Extracted data Start Marker

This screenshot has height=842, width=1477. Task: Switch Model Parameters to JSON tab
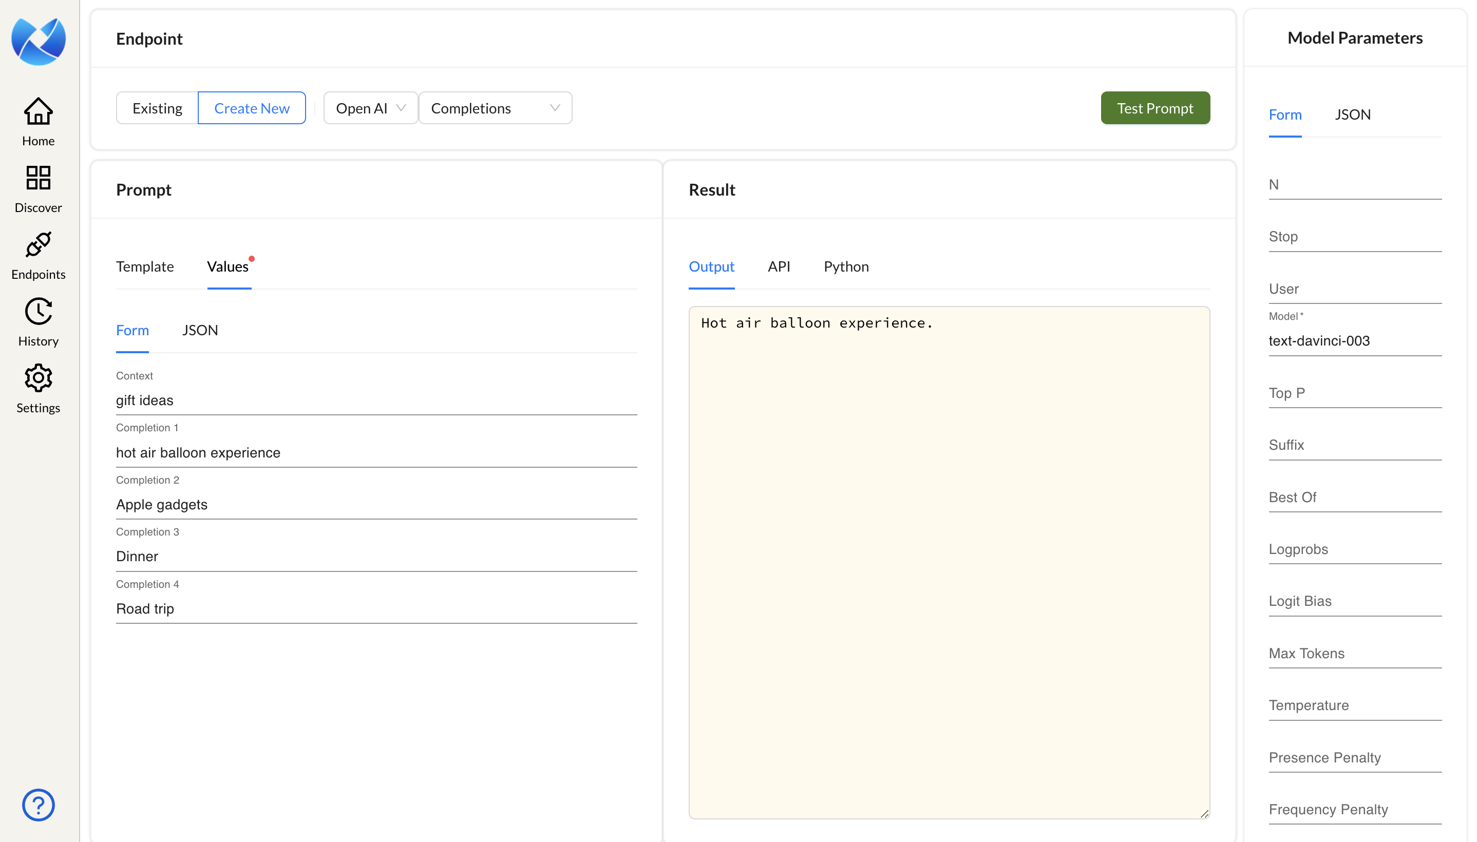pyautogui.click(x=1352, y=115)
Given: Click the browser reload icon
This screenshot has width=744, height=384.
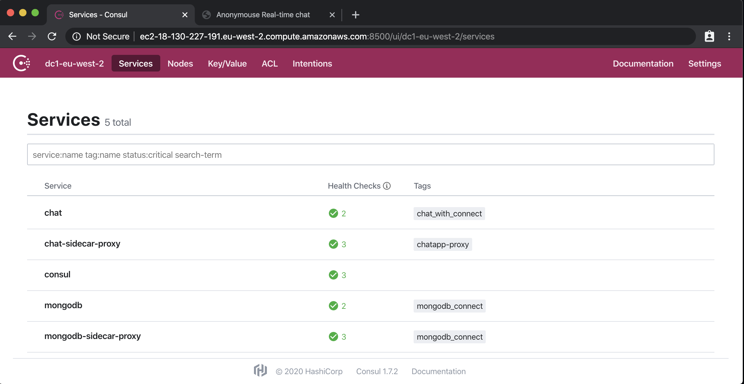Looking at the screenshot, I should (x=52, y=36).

Extracted data End Marker
Extracted data Start Marker

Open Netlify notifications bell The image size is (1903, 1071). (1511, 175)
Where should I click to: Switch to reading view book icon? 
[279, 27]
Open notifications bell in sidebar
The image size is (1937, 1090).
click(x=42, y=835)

Extracted data End Marker
Extracted data Start Marker

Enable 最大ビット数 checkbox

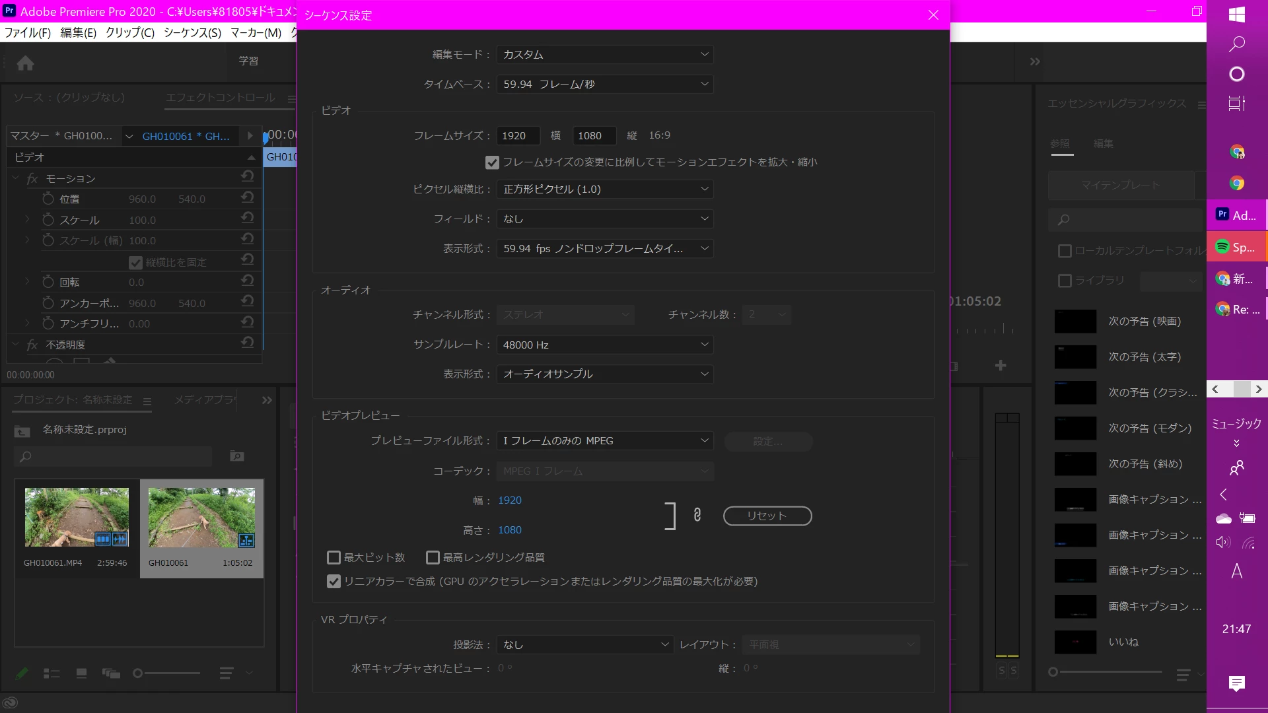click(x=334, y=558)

Extracted data End Marker

## What you are asked to do:
Scan the entries for the word "Open". Report each line that has it.

## Answer to the problem:
Open Netlify notifications bell The image size is (1903, 1071). (1511, 175)
Open notifications bell in sidebar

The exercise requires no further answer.